An established method of configuring elastomeric seals, typical of O-ring type seals, to seal the gap between assembled first and second close-fitting solid components, separated by an extrusion gap, is to provide a resilient, compliant, and substantially incompressible seal element (mechanical properties characteristic of elastomers) in a generally rectangular seal groove of a controlled depth (defining the groove bottom surface) and width (defining the groove sidewall surfaces) placed in the first component, referred to herein as the seal carrier, adjacent to a seal surface provided in the second component, referred to herein as the workpiece. The unconstrained seal element depth is selected to exceed the sum of the groove depth and gap between the seal carrier and the seal surface of the workpiece, so that interference is created between the seal element and the groove bottom and workpiece seal surfaces of the assembled components. This interference tends to deform the compliant elastomer by compression in a direction normal to the seal surface and, due to its substantially incompressible bulk properties, elongation in the transverse direction. To accommodate the elongation, the seal groove width typically slightly exceeds the seal element's deformed width to volumetrically accommodate this deformation. This is typically desirable to promote pressure activation and avoid pressure entrapment in the cavities between the sidewall and the seal element.
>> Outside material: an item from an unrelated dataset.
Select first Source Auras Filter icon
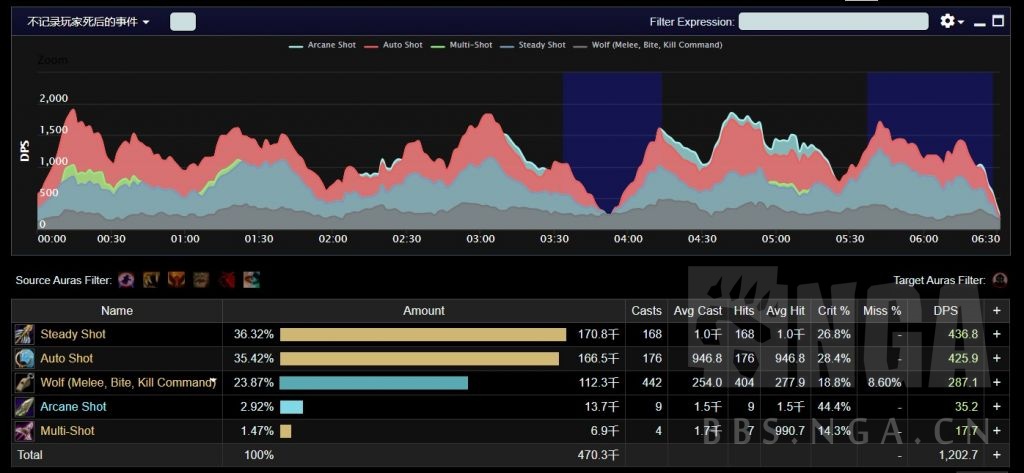 127,281
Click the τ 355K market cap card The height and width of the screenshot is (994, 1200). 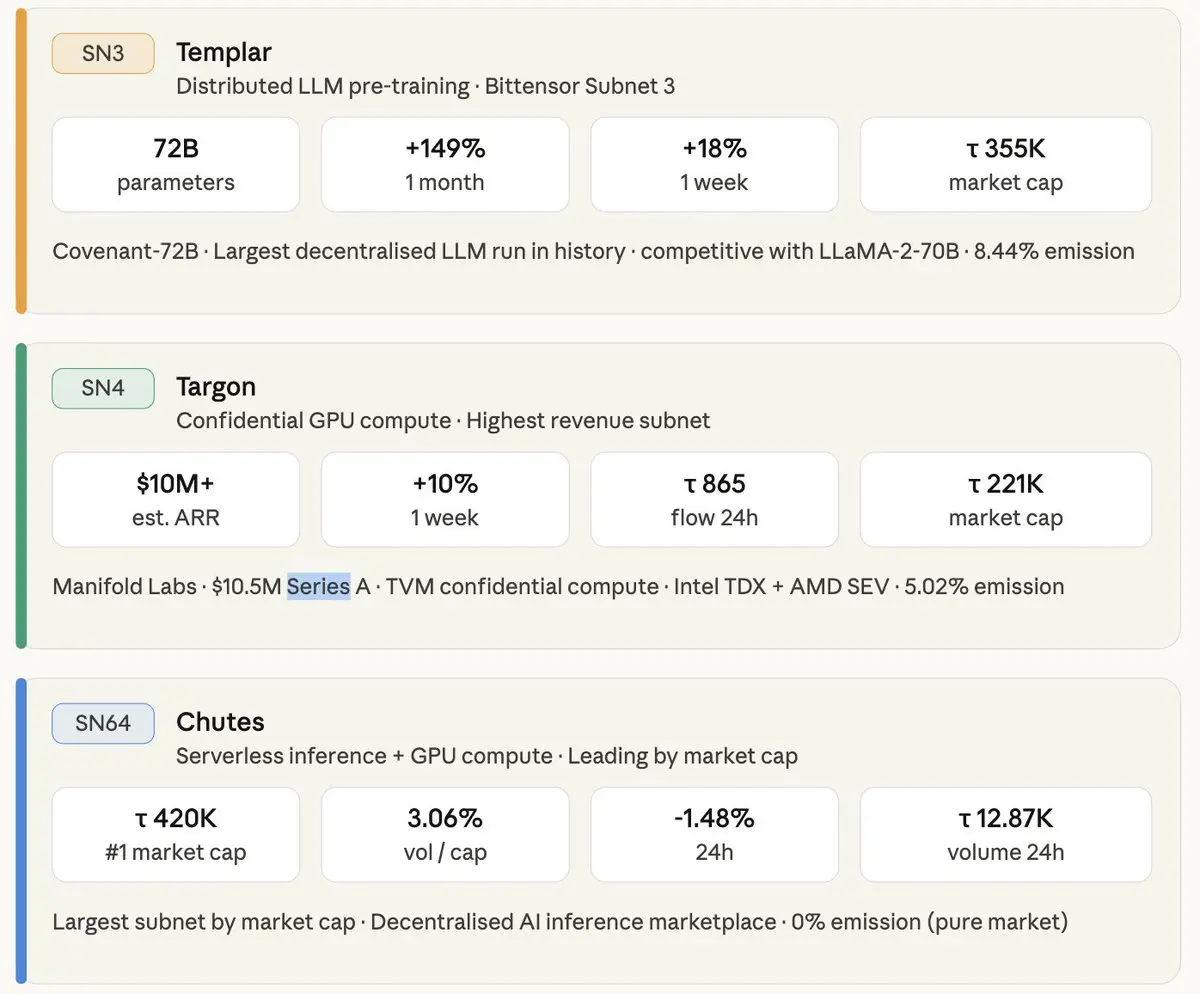[1005, 165]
Configured thus, the seal element is forced into contact with the workpiece surface and the groove bottom where, as is known in the art, the initiation of the seal function is dependent on arranging the design parameters of geometry, surface roughness, elastomer compliance, and amount of interference to ensure that the initial contact stress distribution is sufficient to result in conforming contact both between the seal element and the workpiece surface and between the seal element and the seal groove bottom. However, the effectiveness of this type of seal in some applications is limited, especially where surface roughness of the workpiece is high and cannot be readily controlled, and where the extrusion gap tolerances are loose. In such applications, it can be difficult or impossible to arrange the available design parameters to provide the amount of interference required to achieve a reliable seal, within the allowable deformation limits of the available elastomeric materials with respect to material properties, and within seal load constraints.
Also, the established method of installing an elastomeric seal is to stretch the seal element over the seal carrier into the fixed-geometry groove. This method of installation becomes increasingly difficult as the seal element thickness become large relative to the seal length.
The present invention addresses the foregoing problems.